EXERCISE BRIEF>
Return, from the listing below, each line where the word "agent" appears.
━━━ INPUT RECORDS
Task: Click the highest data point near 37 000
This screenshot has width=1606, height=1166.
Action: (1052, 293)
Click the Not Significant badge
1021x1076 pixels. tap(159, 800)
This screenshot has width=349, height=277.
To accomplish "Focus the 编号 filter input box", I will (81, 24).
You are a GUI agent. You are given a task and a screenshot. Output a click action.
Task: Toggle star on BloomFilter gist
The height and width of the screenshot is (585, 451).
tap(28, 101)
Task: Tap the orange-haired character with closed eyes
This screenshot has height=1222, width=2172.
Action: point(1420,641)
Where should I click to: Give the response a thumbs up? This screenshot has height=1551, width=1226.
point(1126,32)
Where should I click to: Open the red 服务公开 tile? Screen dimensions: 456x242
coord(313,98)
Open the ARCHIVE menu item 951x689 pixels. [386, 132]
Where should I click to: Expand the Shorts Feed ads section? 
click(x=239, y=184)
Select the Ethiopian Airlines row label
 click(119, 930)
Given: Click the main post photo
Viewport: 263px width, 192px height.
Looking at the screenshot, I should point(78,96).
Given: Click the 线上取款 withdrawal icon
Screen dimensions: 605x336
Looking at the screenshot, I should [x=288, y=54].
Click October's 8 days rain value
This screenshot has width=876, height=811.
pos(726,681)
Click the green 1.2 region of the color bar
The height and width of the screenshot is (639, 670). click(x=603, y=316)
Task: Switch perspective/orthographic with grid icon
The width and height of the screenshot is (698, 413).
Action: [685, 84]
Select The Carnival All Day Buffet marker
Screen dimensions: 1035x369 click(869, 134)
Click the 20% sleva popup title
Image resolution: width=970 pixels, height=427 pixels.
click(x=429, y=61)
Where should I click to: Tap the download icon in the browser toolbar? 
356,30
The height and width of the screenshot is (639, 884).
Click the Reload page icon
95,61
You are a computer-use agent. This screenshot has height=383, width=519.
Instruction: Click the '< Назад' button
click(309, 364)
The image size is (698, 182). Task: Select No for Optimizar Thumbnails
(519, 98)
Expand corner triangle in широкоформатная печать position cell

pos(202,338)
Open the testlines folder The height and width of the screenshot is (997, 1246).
━━━━━━
FINAL ANSWER>
You are a GUI agent. You are given a task and a screenshot. Output a click action.
You are a computer-use agent. This screenshot has height=383, width=519.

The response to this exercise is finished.